Человек перевел свой взгляд на фельетониста, посмотрел несколько секунд, а затем вновь отвернулся и стал смотреть туда, куда раньше.
-Мои речи не кажутся вам интересными? впрочем, вполне ожидаемо, я видел...
-Пришли разоблачить меня как я погляжу. Сказал человек, и посмотрел на деревянный пол беседки, выдержав небольшую паузу. -А что если я?
-Вы? переспросил фельетонист. -Боюсь в этом искусстве меня мало кто способен обойти.
-Я попробую.
-Что-ж, попробуйте, я надеюсь ваши реплики будут адекватными.
-Адекватные вашей сути реплики - можно вести только залезши на стол, и разбив верхнюю часть бутылки об один из деревянных брусков.
-Оригинально. Сдержанно удивился фельетонист. -Почему-же?
-Вся ваша речь иррациональна, всё ваше построение выводов, все ваши смыслы находятся к заложниках вашего образа. Вы мыслите слишком эмоционально, все ваши тезисы являются следствием иррационального желания соответствовать образу циничного вскрывателя правды, причем даже за тоннами весьма скверной беллетристики - этих смыслов оказывается минимум.
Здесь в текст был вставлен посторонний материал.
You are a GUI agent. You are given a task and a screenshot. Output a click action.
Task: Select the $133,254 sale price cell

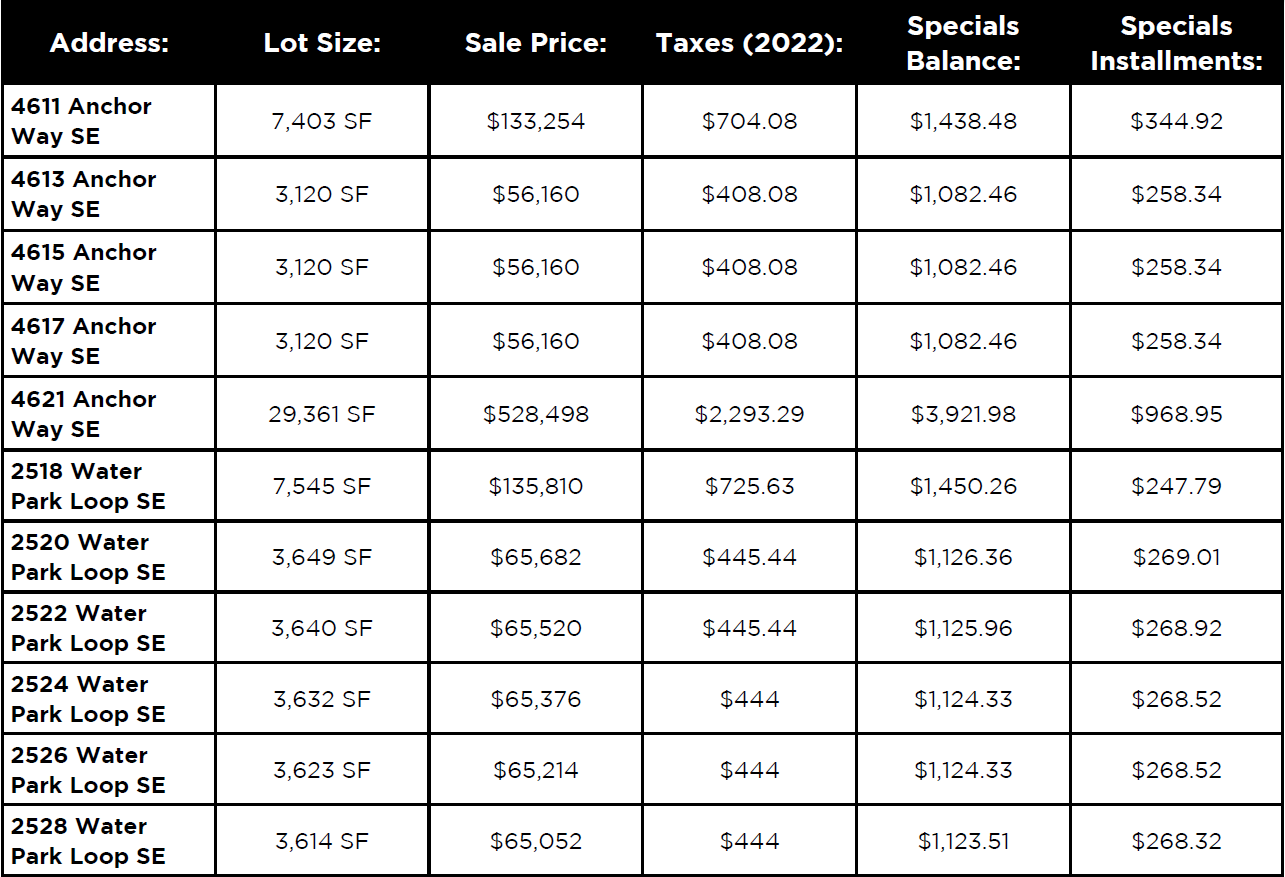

Вы подстраиваете выводы, и избираете факты из действительности так, что-бы их провозглашением можно было навеять на слушателя пелену впечатления, эффекта, пленяющего бессильный ум. Вы не способны даже на вариативность, вы не способны даже разнообразить свои реплики, так пОшло указывающие зрителям на столь нужное вам - понимание ими того - каким циничным, и каким злым вы являетесь. Без образа, без этой защитной реакции превентивного принципа действия - все ваши тезисы покажут себя, и толпа поймёт насколько дешёвыми они являются.
Человек закончил, а потом снова безмолвно перевёл взгляд куда-то вдаль. -Я предпочел бы не слушать ваши речи, господин фельетонист, они напоминают мне о том, что я видел уже тысячи раз.

***

Лужи от ночного дождя окончательно растворились под напором солнечных лучей. Человек в маске шагал по дороге усыпанной тополиными серёжками, направляясь к себе домой. Он держал в руках охапку писем, в одном из которых шла речь о том, что завтра его выступление не состоится. Подойдя ко входу в коридор здания в котором он жил, он внимательно посмотрел сквозь размытое дождем стекло двери - нет ли кого-нибудь за нею. Весенний ветер прижимал то один то другой угол ворота к его щекам. Он поднялся к себе в комнату, привычным движением снял с себя пальто и отправил его на изысканный деревянный стул, прижатый к стене. Фельетонист подошел к зеркалу.

Он смотрел в свои всё еще держащие облик весенней улицы глаза, сквозь вырезы в полу-малиновой маске, и находил в них некоторую странную для себя раздраженность. Впрочем, он быстро её отбросил, а после бессмысленно и рефлекторно оглянувшись - начал снимать маску. Он расстегнул ремешок у себя на темени, и потащил пальцами за деревянные края - но маска не снималась. Он наклонился вниз, словно желая обратить на свою сторону гравитацию, и потащил маску ещё раз, несмотря на это - маска не поддавалась. Он поднял голову и посмотрел в зеркало перед собой: в зеркале красовались всё ещё блистающие весенним днём - испуганные человеческие глаза, в окружении безжизненного дерева маски. Он вновь потянул за неё - не отводя взгляда от своих глаз - и вдруг, он услышал знакомый смех, знакомый как ему, так и каждому из его прежних слушателей и читателей, циничный и издевательский, исходивший из маленького горизонтального разреза, в нижней части его деревянной маски. Смех Мефистофеля, изысканно разоблачающего каждое заблуждение и каждую слабость обычных людей.